Dans la deuxième édition de notre rubrique intitulée «Les Chroniques du Cinéma», et avant de publier un compte-rendu du Forum des Métiers du Droit, nous vous proposons de découvrir, ce mois-ci, le film «L’Exercice de l’Etat» sorti en octobre 2011, et signé Pierre Schoeller. Ce film a reçu un bon accueil de la critique, notamment lors de la dernière Cérémonie des Césars, où il a su résister face au rouleau-compresseur «The Artist». Après «Versailles» (2008), où le réalisateur nous offrait une plongée sans concessions dans la pauvreté de notre pays, en s’arrêtant aux portes du célèbre Château, Pierre Schoeller finit par pousser les portes du pouvoir, en s’attaquant aux dorures des Palais de la République, là où l’on court après le pouvoir.

Bertrand Saint-Jean (joué par Olivier Gourmet), ministre des Transports, est réveillé en pleine nuit par Gilles, son directeur de Cabinet (joué par un Michel Blanc époustouflant dans un registre totalement inédit) lui annonçant qu’un car avait basculé dans un ravin, faisant nombre de victimes.
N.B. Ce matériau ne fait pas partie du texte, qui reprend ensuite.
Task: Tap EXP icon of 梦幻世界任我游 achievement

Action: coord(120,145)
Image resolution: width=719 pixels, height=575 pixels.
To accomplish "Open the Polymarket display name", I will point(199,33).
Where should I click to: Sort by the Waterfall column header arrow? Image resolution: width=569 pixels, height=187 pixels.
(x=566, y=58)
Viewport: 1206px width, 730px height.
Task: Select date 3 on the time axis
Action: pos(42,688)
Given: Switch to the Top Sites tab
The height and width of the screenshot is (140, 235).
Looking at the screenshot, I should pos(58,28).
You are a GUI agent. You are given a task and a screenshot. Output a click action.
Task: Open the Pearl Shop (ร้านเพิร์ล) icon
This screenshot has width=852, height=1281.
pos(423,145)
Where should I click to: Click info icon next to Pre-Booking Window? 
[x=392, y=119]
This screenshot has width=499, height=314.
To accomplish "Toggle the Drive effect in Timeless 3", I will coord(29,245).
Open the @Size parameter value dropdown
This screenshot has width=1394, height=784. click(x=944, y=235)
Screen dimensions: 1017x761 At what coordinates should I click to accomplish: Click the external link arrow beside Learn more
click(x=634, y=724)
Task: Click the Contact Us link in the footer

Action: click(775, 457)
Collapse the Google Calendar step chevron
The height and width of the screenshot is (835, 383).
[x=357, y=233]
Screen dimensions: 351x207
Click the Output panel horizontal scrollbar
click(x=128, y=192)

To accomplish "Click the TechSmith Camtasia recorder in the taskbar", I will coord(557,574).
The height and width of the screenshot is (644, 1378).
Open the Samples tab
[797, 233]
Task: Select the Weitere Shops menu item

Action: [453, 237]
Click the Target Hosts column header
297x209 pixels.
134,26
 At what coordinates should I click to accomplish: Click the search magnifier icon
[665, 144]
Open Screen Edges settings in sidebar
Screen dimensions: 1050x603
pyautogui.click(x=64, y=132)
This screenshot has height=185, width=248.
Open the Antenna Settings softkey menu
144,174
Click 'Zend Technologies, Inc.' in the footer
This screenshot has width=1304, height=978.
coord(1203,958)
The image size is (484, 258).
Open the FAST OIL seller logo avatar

Face à un aussi tragique événement, les deux hommes ne peuvent qu’afficher leur unité. Pourtant, dans l’ombre, ces derniers s’opposent de façon virulente sur un dossier ultra-sensible, la privatisation des gares françaises. Saint-Jean s’y oppose farouchement, alors que son directeur de cabinet soutient ce projet. Désavoué par son collègue des Finances, et se sachant sur la sellette, il doit tout faire pour sauver sa peau.

Bande-annonce

Dans ce film, pure fiction mais pourtant très réaliste, Pierre Schoeller donne tout son sens à l’expression « animal politique ». Le réalisateur dépeint ici le monde politique, comme un monde sans foi ni loi, profondément bestial, où désirs et pulsions hantent, en permanence, l’homme politique. La scènes d’ouverture en est un parfait exemple. En effet, avant de nous montrer le politique dans sa fonction, le réalisateur nous montre, avant tout, un homme quasiment « en rut » suite à un rêve à l’ambiance étrangement proche de celles des films de Stanley Kubrick. Le ton est posé: « L’exercice de l’Etat », avant d’être un film politique, est un film sur le politique, sur l’homme derrière la fonction. D’ailleurs, le choix du ministre des Transports n’est pas anodin. Nous montrer le quotidien d’un ministre à l’influence plus que relative au sein du Gouvernement, permet rapidement à l’homme de prendre le dessus sur la fonction. En mettant ainsi l’homme au cœur du tourbillon quotidien qu’est la politique, le film nous montre justement comment ce tourbillon finit par user les corps et les esprits désenchantés, et donc broyer tout ceux qui servent l’État. Totalement discrédité auprès du grand public dans l’affaire de la privatisation des gares, Saint-Jean, en quête de crédibilité, est réduit à un exercice de communication permanent où l’image prime sur les convictions, image soigneusement façonnée par sa conseillère en communication (jouée par Zabou Breitman). Sa quête prend la forme d’une question, véritable fil rouge tout le long du film: comment éviter la sortie de route, garder le cap face à des événements, des conflits qui le broient au quotidien ?

 «L’Exercice de l’Etat», sans tomber dans le trop caricatural « tous pourris », nous dépeint, tout de même, un monde à part où les convictions semblent si peu importantes. Mais, en pleine période électorale, ce film nous permet de mieux comprendre, de mieux cerner l’homme derrière le politique, ou plutôt la « bête » politique. Bien plus complexe et torturé que le légèrement trop simpliste film de George Clooney «Les Marches du Pouvoir», il nous montre la politique sous un angle, parfois désenchanté voire même désespérant, mais toujours juste et passionnant.